Sorry about teling your dad i'd have sex with him last night in front of your mom while i was drunk
So we went to home depot to buy supplies to build a beer bong but ended up buying an office water cooler that were going to put vodka in
I don't drink during the week.... well, except for Bailey's Tuesdays, which I have to start implementing further.
We used a lit joint as a candle for her birthday cake
Restaurants Roasting People Who Gave Them Negative Yelp Reviews (25 Pics)

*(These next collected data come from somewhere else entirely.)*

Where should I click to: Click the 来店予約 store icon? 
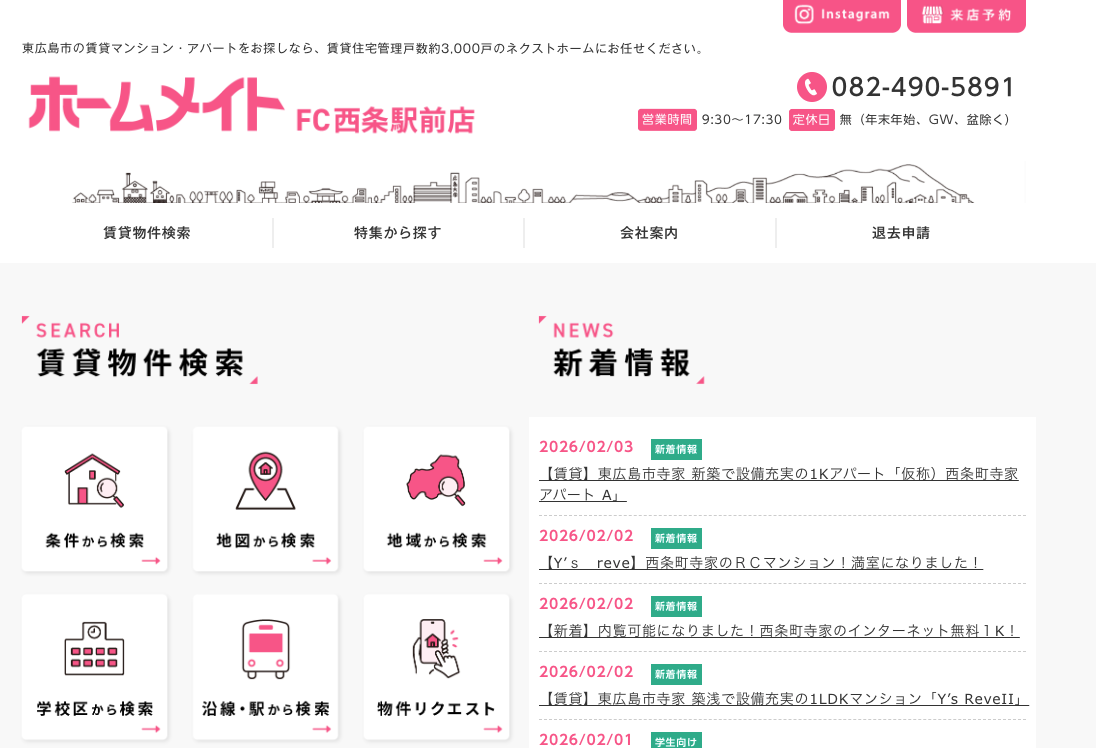932,15
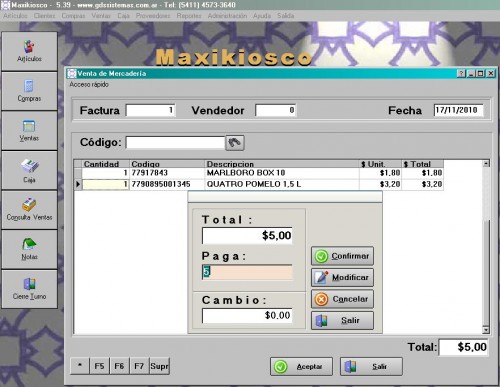
Task: Click the binoculars search icon beside Código
Action: pyautogui.click(x=235, y=143)
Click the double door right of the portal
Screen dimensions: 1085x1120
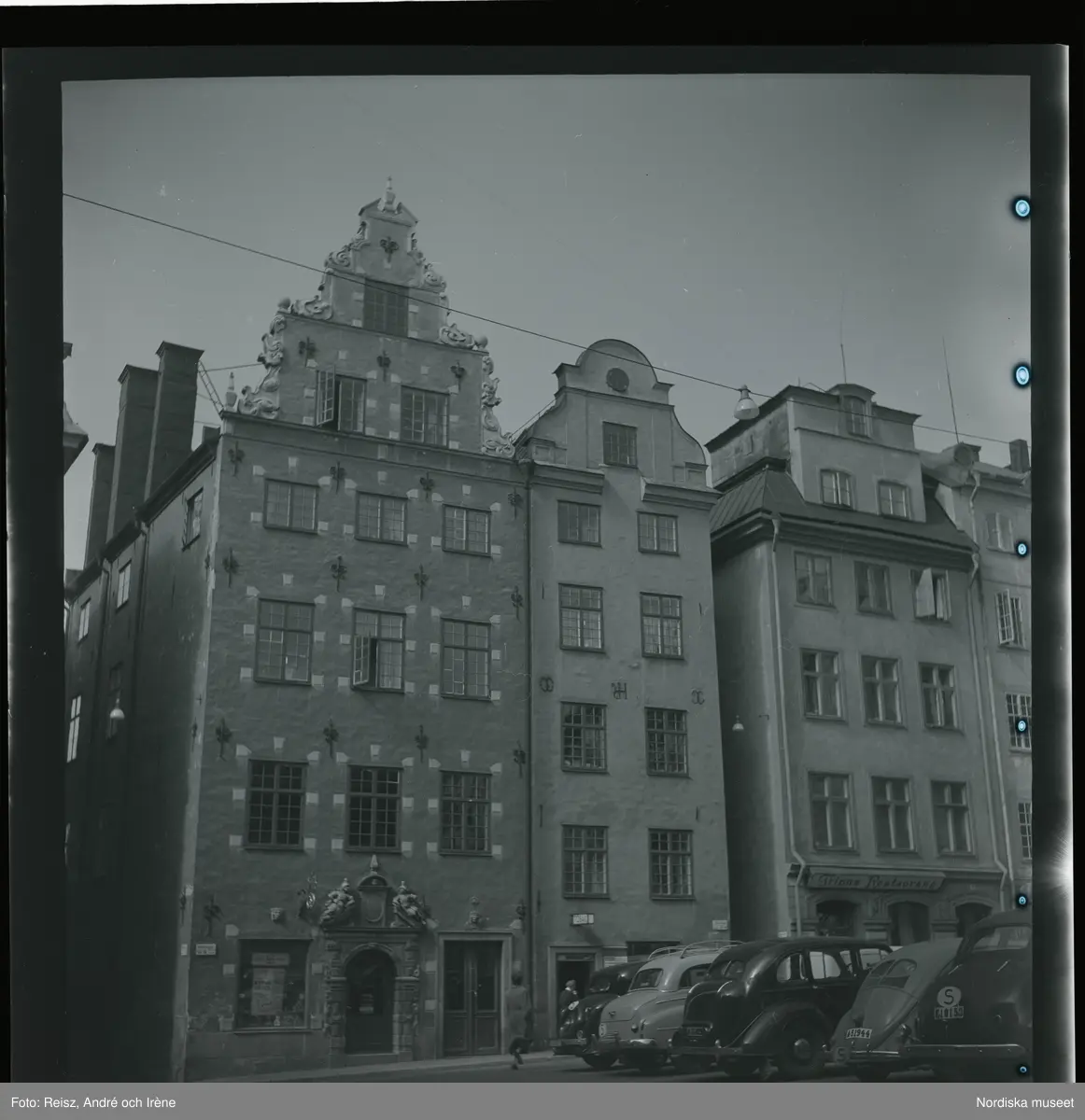click(x=472, y=996)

Just had a shirt made that says "I'm sorry" going to wear it every sat and sun morning for the foreseeable future
He's hot though. It's not like he JUST got out of prison. That was like months ago
I cried at the bouncer while saying I wished he was my father... They had no idea what to do with me.
He took off his priest costume and proceeded to dryhump the teletubby.
If I pissed all over some chicks bed I would probably apologize for getting so wasted, not putting out, and turning into a god damn R. Kelly Cinderella... Not ask for coffee and a ride home.
Woman Posts Harassing DMs From Creep Online, Now He’s Upset Because People Told His Mom
I can't help that I bring out the sex in people
Doesn't matter how many times we tell him the kid's a freshman, he keeps repeating "cupcake boy shall be mine" and honestly you need to intervene
We walking to the game and some random guy came up to to me and yelled "hey you're the whiskey guy!" And then high fived me then walked away
I should probably eat a Plan B. Pill for breakfast. Happy Halloween.
I boned my sugar daddy for the first time yesterday and now I know why they say guys in their 40s are the best. Also I’m getting a car.
Hey, um, after thinking about it, I decided I really don't want to use applying olive oil to your ass for your fissure as part of foreplay because... well... really? Just read that again.